Voornemens, mijn gat.

Ik ben er niet echt fier op, maar erover liegen doe ik ook niet. In sociale contacten ben ik erg naïef. Ik geef dat toe. Ik ben zo iemand die bij iedereen het beste ziet, maar bij mezelf dan weer heel wat minder. Soit, die naïviteit heeft me wel door heel wat watertjes geloodsd, aangezien ik ook erg onwetend reageer als mensen mij subtiel iets willen duidelijk maken. Subtiliteit is niet aan mij besteed.

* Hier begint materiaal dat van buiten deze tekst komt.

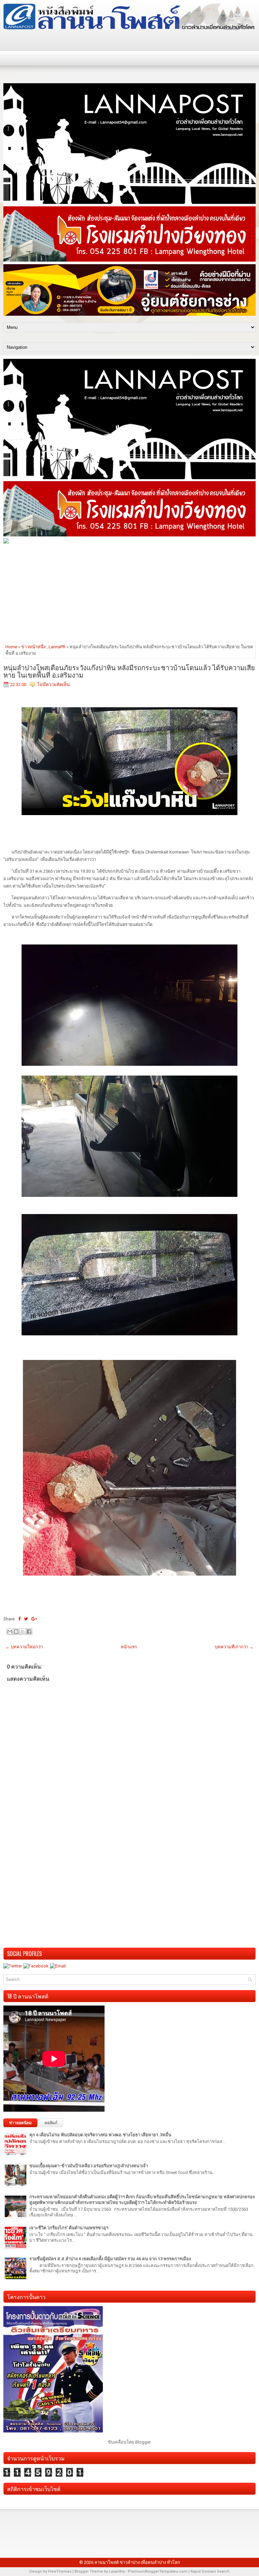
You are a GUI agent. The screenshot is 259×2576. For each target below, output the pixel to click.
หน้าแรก (129, 1646)
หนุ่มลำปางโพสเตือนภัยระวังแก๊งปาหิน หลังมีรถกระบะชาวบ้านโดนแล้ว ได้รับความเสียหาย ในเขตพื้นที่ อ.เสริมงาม (129, 670)
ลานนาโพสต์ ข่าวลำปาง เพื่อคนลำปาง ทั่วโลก (137, 2562)
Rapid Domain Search (210, 2571)
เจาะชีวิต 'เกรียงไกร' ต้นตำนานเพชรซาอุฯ (68, 2227)
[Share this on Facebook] (19, 1618)
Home (11, 646)
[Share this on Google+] (34, 1618)
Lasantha (117, 2571)
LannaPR (57, 646)
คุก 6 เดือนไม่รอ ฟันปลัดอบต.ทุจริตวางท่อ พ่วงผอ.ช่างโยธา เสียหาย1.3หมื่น (100, 2134)
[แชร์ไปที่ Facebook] (29, 1631)
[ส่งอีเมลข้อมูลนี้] (9, 1631)
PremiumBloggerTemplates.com (158, 2571)
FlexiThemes (59, 2571)
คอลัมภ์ (51, 2122)
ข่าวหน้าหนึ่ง (33, 646)
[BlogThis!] (16, 1631)
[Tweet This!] (26, 1618)
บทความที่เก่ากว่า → (234, 1646)
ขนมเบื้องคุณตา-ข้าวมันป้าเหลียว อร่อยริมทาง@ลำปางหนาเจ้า (88, 2165)
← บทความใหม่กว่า (24, 1646)
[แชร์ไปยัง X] (22, 1631)
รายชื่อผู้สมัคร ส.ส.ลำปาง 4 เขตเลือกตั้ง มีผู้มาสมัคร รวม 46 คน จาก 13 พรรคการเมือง (110, 2258)
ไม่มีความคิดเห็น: (54, 684)
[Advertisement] (129, 592)
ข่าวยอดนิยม (20, 2122)
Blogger (142, 2442)
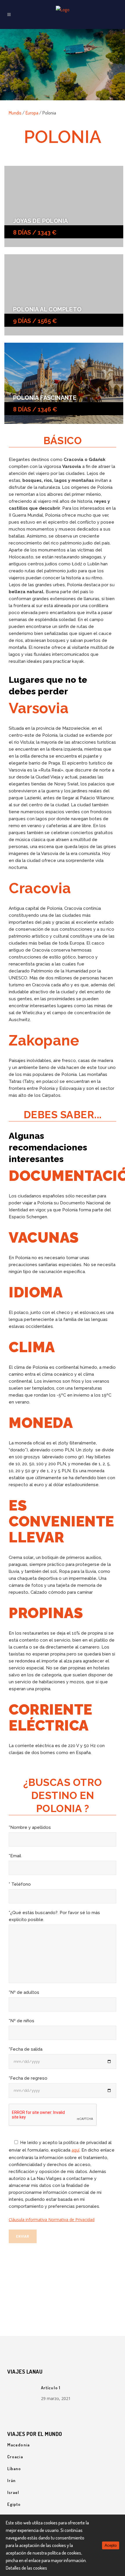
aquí (75, 2150)
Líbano (14, 2468)
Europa (32, 113)
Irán (11, 2480)
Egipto (14, 2504)
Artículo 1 (50, 2387)
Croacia (15, 2456)
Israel (13, 2492)
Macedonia (18, 2445)
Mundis (15, 113)
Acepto (111, 2545)
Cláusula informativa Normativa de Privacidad (51, 2219)
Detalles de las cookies (26, 2568)
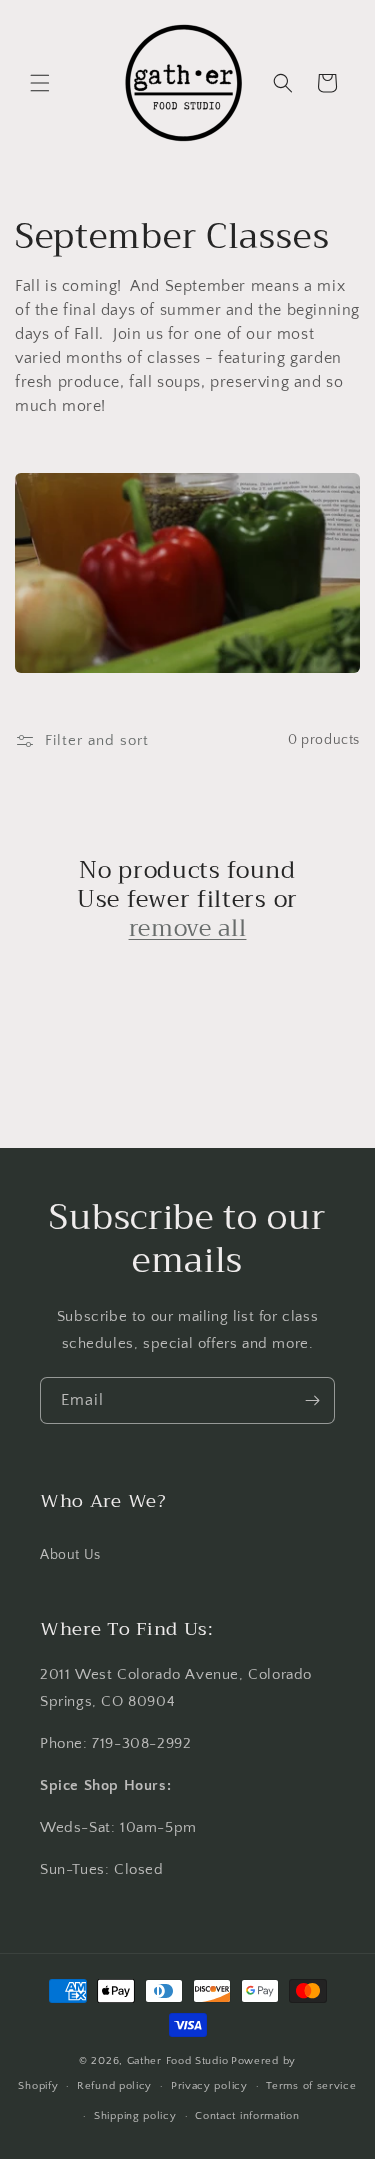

Het was rond iets na nieuwjaar, de voornemens waren nog niet van de spreekwoordelijke pers gerold of daar was het. De woordenstorm. Agressieve, dronken frustraties naar mijn hoofd. En iedereen kon het horen. Dat ik foute keuzes heb gemaakt en dat ik hiervoor de schuld zal dragen.  Dat ik dan met mijn domme kop ook nog eens vriendelijk (én naïef, maar nu eens expres!) terug reageerde begrijp ik niet. Het jammere is dat ik steeds vriendelijk heb gedaan tegen de persoon in kwestie, maar dat ik nu mijn vragen stel. Want hé, wij wonen wel in hetzelfde dorp. Misschien gaan onze kinders later samen in de klas zitten, en dan staan wij daar, tijdens die oudercontacten. De ongemakkelijke stiltes weg te kijken. 

Ik kroop met een schuldgevoel in bed, het Lief naast mij. En toen had'k het door. Ik heb een goei lief, een toffe job en veel leuke vrienden. Als iemand mij niet leuk vindt, ga ik de persoon in kwestie niet smeken om vriendschap. Die fase ben ik voorbij. Ik sliep goed die nacht, maar ik twijfel aan de nachtrust van anderen.